I first started reading Pratchett’s work when I was in high school. I’d already seen from some other authors that fantasy could be written comically. Pratchett showed me that comic fantasy could be written for grown-ups… and more impressively, that comic writing could also be serious at the same time.
His novels dealt with loss and growth, death and religion and politics, personal values and societal change, and everything else that life encompasses. And it was always insightful, and always funny. The Discworld series spans over 40 novels. He once wrote that he would never knowingly write “the last Discworld novel.” He didn’t need to. If he tired of one part of the Disc, he could just turn to another. With the character of Rincewind, star of the first novel in the series, he parodied standard fantasy adventure novels. With Granny Weatherwax, he took on fairy tales — applying a solid weight of common sense and morality to them. With Sam Vimes and the Watch, he had mysteries and crime stories to explore. If there was an idea he wanted to explore that didn’t suit any of his existing characters and settings, he just created a new one. It was a big world, it could hold it. A few of the novels were ostensibly aimed at young adults, most were not targeted at anybody in particular, and all could be read by teenager and adult alike with enjoyment.
Like most authors whose works deal in philosophy, it was his own view being expressed. But it was handled in a way that made it friendly; if one disagreed, the novel was still enjoyable. Often, differing views were given a fair shake. Pratchett was an atheist — a “secular humanist” as he sometimes described himself — and his novel Small Gods is centered around the topic of religion. Atheists and believers alike have praised the novel, which depicts both the hazards of organized religion and what most modern believers feel it ought to be.
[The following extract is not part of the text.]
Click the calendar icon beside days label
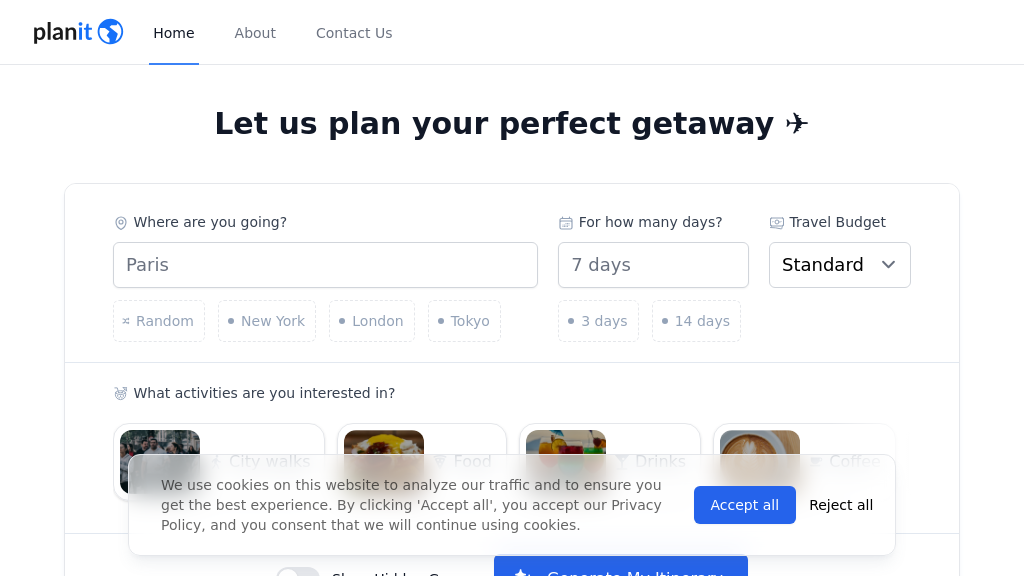 coord(566,223)
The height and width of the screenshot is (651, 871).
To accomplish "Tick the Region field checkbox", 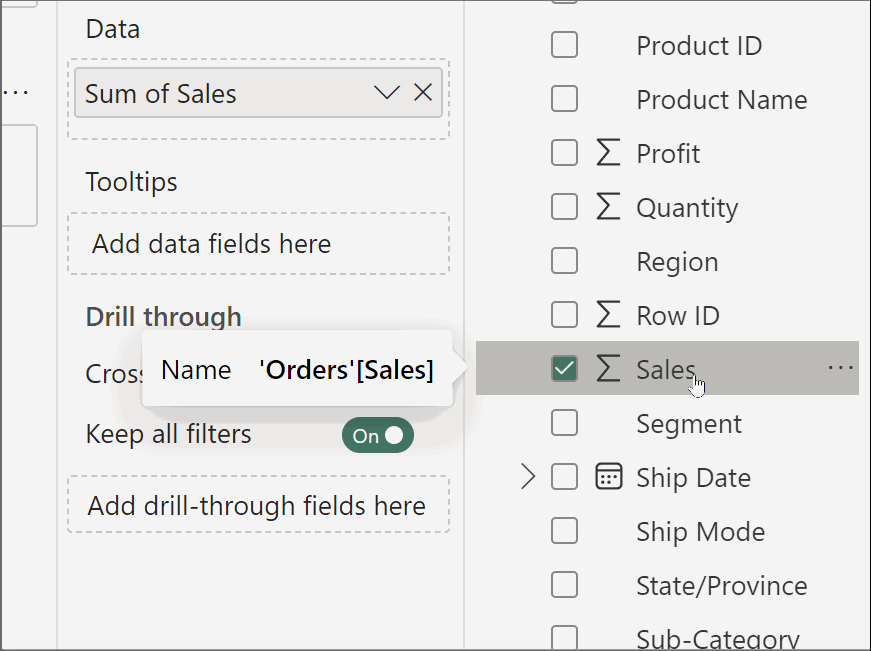I will 565,261.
The last Discworld novel shall be The Shepherd’s Crown, the fifth in the sort-of young adult Tiffany Aching sub-series, which will be published in autumn 2015.
One of the most commonly recurring characters in the Discworld novels was that of Death himself. Initially, he was much like any standard Grim Reaper in fiction: dark, threatening, and fearsome. But with the fourth novel, Mort, Pratchett started to show another side to Death. He had been interacting with humanity so long, he had started to take an interest in it. Gradually, a softer side to Death developed, one always fascinated by humanity’s way of looking at the world, and one kindly to those who were kind to others.
“Lord, what can the harvest hope for, if not for the care of the reaper man?”
One hopes that, as Terry Pratchett passed, the Death that greeted him bore a resemblance to the one of Pratchett’s work.
Such an amazing man, he filled many hours of pure pleasure of reading for me. Sad to see him go.
Yeah. It’s going to be strange to stop hearing of new Discworld novels.